Merge and Consolidate Citations

We are looking to combine multiple documents that each may contain citations. Currently the citations are included at the original position at the end of each document we combine. Does Aspose have any support for consolidating these citations into a single list at the end of the document (or a specified location)? Is there any support to remove any duplicate references or at least a way we can access the citation and its corresponding number in the document to do this manually? Thanks for any help that can be provided.

@jferguson9018,

To ensure a timely and accurate response, please ZIP and attach the following resources here for testing:

  • Your simplified input Word documents
  • Aspose.Words generated output document showing the undesired behavior
  • Your expected document showing the correct output. You can create expected document by using MS Word. Please also list the steps that you performed in MS Word to create expected document.
  • Please also create a simplified standalone application (source code without compilation errors) that helps us to reproduce your current problem on our end and attach it here for testing.

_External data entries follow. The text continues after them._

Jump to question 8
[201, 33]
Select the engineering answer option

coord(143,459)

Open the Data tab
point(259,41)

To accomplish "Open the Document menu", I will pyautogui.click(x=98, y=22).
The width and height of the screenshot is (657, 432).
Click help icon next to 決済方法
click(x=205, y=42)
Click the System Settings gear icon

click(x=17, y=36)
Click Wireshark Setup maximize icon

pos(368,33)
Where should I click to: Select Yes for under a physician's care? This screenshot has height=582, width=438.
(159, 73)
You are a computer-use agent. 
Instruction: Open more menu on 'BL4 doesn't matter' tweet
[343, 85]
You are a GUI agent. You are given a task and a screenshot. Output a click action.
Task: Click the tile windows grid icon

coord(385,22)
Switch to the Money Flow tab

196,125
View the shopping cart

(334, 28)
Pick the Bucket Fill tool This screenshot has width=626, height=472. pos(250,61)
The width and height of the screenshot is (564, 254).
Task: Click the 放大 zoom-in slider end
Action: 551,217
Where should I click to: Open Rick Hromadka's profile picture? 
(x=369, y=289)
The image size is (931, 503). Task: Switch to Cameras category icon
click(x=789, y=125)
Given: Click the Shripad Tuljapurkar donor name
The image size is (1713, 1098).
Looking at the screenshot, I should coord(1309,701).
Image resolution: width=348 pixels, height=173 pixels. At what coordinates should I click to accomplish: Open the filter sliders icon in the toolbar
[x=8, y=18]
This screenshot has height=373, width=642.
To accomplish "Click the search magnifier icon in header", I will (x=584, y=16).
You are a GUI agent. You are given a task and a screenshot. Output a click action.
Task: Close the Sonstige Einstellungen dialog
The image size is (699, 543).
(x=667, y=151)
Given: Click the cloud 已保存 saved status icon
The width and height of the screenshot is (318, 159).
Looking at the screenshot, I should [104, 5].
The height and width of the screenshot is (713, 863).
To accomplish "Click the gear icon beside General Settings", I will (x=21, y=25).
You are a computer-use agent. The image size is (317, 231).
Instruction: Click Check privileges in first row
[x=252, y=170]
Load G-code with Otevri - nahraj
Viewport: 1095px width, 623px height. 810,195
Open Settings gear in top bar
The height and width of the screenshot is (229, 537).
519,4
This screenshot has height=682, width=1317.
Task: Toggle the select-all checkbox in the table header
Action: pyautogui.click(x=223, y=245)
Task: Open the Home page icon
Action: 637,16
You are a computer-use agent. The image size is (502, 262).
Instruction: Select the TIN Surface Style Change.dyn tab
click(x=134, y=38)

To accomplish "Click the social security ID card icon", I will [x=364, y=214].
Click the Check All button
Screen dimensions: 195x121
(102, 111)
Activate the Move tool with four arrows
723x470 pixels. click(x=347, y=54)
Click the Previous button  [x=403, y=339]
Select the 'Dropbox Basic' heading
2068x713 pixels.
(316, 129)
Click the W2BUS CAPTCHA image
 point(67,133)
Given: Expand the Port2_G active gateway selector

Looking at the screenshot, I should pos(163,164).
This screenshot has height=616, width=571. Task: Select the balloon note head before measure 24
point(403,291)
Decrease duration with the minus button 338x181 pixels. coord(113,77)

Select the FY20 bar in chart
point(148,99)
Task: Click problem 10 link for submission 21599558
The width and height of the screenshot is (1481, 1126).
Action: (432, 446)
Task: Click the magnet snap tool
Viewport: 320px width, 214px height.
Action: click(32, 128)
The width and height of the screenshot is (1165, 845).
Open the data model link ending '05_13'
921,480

As soon as you get these pieces of information ready, we will start investigation into your scenario and provide you more information. Thanks for your cooperation.

Thank you for the response. I have put together a quick zip containing the requested information as best as possible. I do not have access to the citation plugin used, so I had to manually generate the result document. In this example the same citations are present in both documents, so the result should be a single set of references at the end of the document (duplicates removed and consolidated). If the references were different in the documents we would need to do some renumbering as well when consolidating, so each item pointing to a reference would point to the correct one if there were changes.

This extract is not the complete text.